■ Exercise requirements ■
**a.** Print the rental property investing passage from "Are there factors" up to and including "or maintenance yourself.", with its wording unchanged.
**b.** Write the next part of the rental property investing passage, starting after its final sentence.

■ Quoted text ■
[BEGIN]
The earlier, the better. The more time investments have to compound their returns, the better, similar to investing in a stock and then owning it for many years before you sell it and have to pay income taxes. It depends on the investors' financial resources, but two or four units to get a flavor is a good place to start. However, long term, if you spend the time and effort in this realm, you may need many more units to be efficient and truly benefit financially.

Are there factors and circumstances investors should be aware of? If so, how would they overcome those factors? What advice can you give beginner investors to be successful?

I think there are several decisions that investors and managers have to consider:

  • Make sure to consider the value of your time if you are going to do management or maintenance yourself.
  • The lesser the cash flow initially, often times the better the investment and the newer or better-located property is in the long run.
[END]
■ Raw records ■
[BEGIN]
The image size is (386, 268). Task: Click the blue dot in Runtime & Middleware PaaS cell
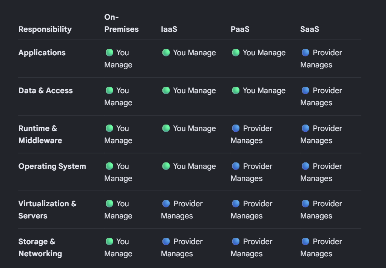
[END]
[BEGIN]
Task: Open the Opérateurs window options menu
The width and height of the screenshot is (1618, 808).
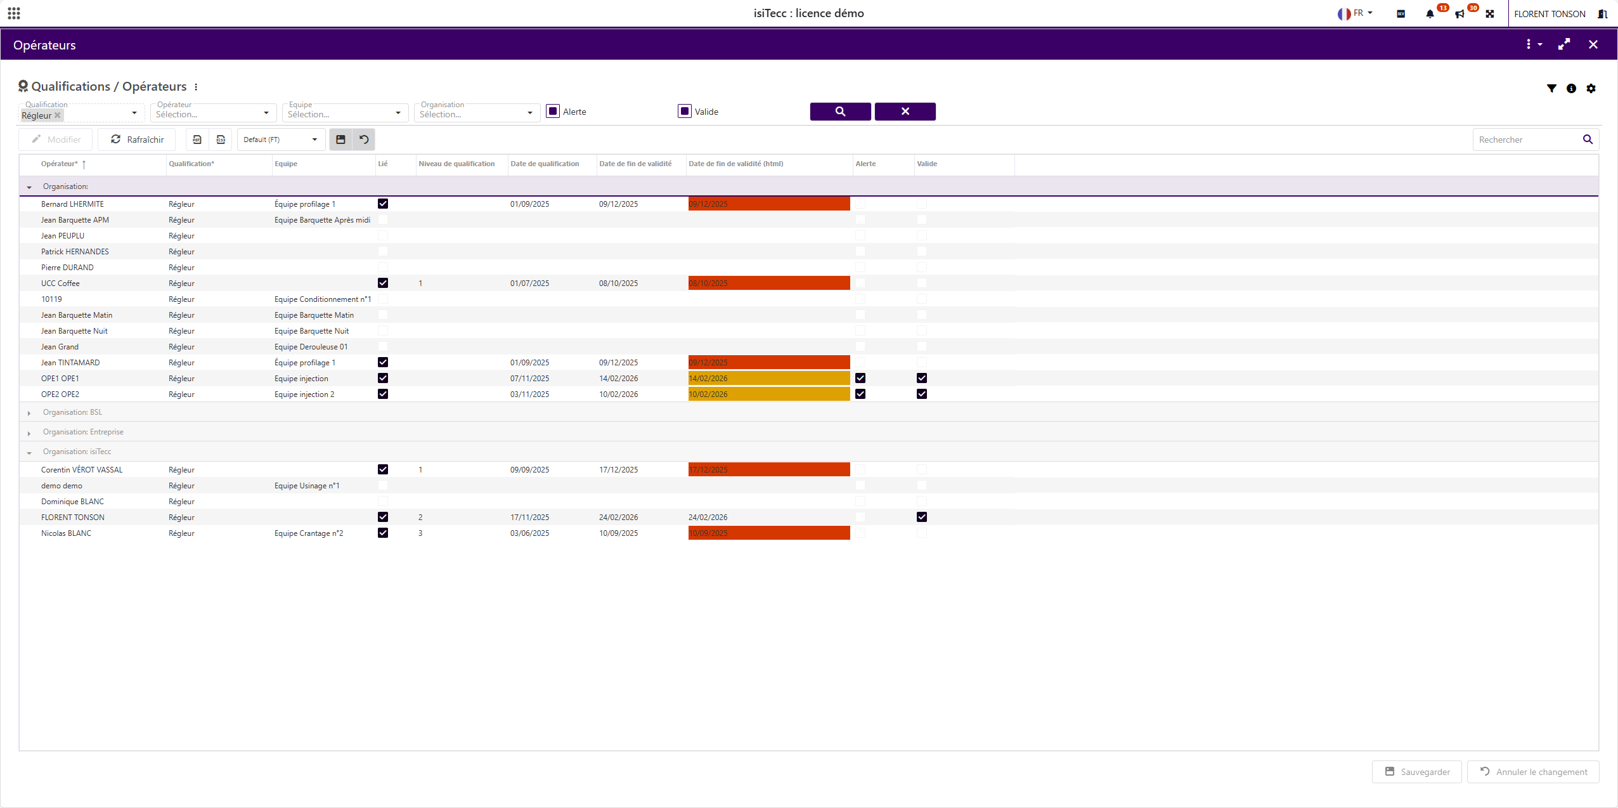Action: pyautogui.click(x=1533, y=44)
[END]
■ Task-by-task answers ■
**a.**
Are there factors and circumstances investors should be aware of? If so, how would they overcome those factors? What advice can you give beginner investors to be successful?

I think there are several decisions that investors and managers have to consider:

  • Make sure to consider the value of your time if you are going to do management or maintenance yourself.

**b.**
One must evaluate whether they are willing to take on maintenance or management-intensive projects to have better cash flows. Another obvious difference between real estate and stocks and bonds is that real estate is illiquid and can take considerable time to sell, especially in down markets. In contrast, with stocks and bonds, you hit a button when you want to sell them.

Investing in real estate is a "hands-on" experience for most people, meaning you have to be willing to accept tenant calls at night or on weekends when unexpected things happen, compared to other investments that would not require that level of involvement or engagement.

Additional Resources for Rental Property Investing

There are many resources which can help potential investors conduct research and remain prudent.

  • The Collegian: Resources for fresh college graduates can be a great way to learn about real estate and get started as an investor.
  • The Collegian provides tips and more. U.S. Securities and Exchange Commission: Resources offered by the SEC can help explain real estate terms, such as trusts, benefits and more. For those wondering how to finance their investment, you can also learn about the basics of mortgages.
  • USAGov: The U.S. government provides a wealth of information on how you can obtain mortgage refinancing and relief.
  • U.S. Department of Housing and Urban Development: The U.S. Department of Housing and Urban Development outlines what FHA loans are, how they work for seniors and more.
  • Federal Trade Commission: This guide by the Federal Trade Commission explains what reverse mortgages are, what types exist and how they work. It also answers a few frequently asked questions.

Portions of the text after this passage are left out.